The initiative was launched earlier this year by Bafta winner Michaela Coel as part of a partnership between BMW and the BFI, and the five teams were shortlisted from 400 applications, awarding each a £10,000 ($12,800) production budget, access to 8K camera equipment and mentoring from Coel.
The shorts are Blades, Daytimers, Rice Ball, Hen Do and We Collide.
The filmmakers have been tasked with bringing their stories to life in just 90 seconds with the theme of ‘evolving perspectives’.
Blades is directed by Christopher Chuky, written by Eno Mfon and produced by Tony Longe Amara Rossell. It follows a group of young Black boys who run into a building, one of whom is about to do the unimaginable.

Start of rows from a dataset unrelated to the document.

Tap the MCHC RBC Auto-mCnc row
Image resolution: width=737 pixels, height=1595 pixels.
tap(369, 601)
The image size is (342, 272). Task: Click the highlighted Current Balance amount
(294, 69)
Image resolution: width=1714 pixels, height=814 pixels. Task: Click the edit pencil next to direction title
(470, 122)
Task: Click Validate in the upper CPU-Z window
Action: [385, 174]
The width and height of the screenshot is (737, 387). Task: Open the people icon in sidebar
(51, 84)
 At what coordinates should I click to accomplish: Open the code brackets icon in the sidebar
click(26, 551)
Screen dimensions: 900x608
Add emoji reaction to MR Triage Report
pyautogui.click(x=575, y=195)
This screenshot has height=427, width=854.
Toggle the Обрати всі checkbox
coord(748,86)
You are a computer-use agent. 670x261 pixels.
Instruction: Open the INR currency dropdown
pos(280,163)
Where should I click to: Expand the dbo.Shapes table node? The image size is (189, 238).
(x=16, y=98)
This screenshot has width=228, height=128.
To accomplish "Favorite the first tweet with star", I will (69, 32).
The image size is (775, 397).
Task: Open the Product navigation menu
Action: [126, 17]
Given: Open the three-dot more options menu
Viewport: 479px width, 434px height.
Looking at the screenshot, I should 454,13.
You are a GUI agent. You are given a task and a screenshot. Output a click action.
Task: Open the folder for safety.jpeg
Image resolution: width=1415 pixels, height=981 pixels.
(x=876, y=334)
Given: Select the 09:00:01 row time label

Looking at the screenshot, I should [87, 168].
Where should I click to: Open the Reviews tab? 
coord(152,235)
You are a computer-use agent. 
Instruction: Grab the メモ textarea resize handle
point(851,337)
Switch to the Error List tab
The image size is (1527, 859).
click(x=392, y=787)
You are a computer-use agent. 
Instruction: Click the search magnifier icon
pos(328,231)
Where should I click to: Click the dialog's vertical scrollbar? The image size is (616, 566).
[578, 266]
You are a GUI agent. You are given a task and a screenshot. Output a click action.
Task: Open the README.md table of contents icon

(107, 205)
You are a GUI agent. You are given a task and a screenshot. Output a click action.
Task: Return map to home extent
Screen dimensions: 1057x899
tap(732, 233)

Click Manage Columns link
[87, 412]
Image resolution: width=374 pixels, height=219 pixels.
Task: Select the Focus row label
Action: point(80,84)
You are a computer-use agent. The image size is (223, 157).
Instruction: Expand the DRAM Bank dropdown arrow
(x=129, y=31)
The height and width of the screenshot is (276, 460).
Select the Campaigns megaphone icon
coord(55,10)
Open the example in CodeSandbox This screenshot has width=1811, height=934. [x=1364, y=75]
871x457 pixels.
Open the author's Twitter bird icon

Daytimers will provide insight into the South Asian DJ collective that are breaking new ground in Britain and is written and directed by Tulsi Shivaanand, and produced by Eliza Lewis.
Rice Ball is an animation about a young Taiwanese schoolgirl who is afraid to bring her lunch to school for fear of being ridiculed for being different. It is written and directed by Kristina Pringle and produced by Samantha Locock and Harry Shaw
Hen Do centres on a bride-to-be who kills the vibe while en route to her hen weekend with a bombshell confession. It is written and directed by Alia Ghafar, whose shorts have screened widely at film festivals and is developing her debut feature. Producer is Misha McCullagh.
We Collide is described as “a queercore romance’ and is about finding love in the most unlikely of places. It is written and directed by Jason Bradbury, who is also developing his debut feature, and produced by Cheri Darbon.
Now in production, the films will be completed in September and the winning film is set to premiere as part of the closing of the 67th BFI London Film Festival on October 15, before being made available of BFI Player. The judges are actor Ncuti Gatwa (Sex Education, Doctor Who), journalist-turned-screenwriter Terri White and Oscar-winning documentary filmmaker Asif Kapadia.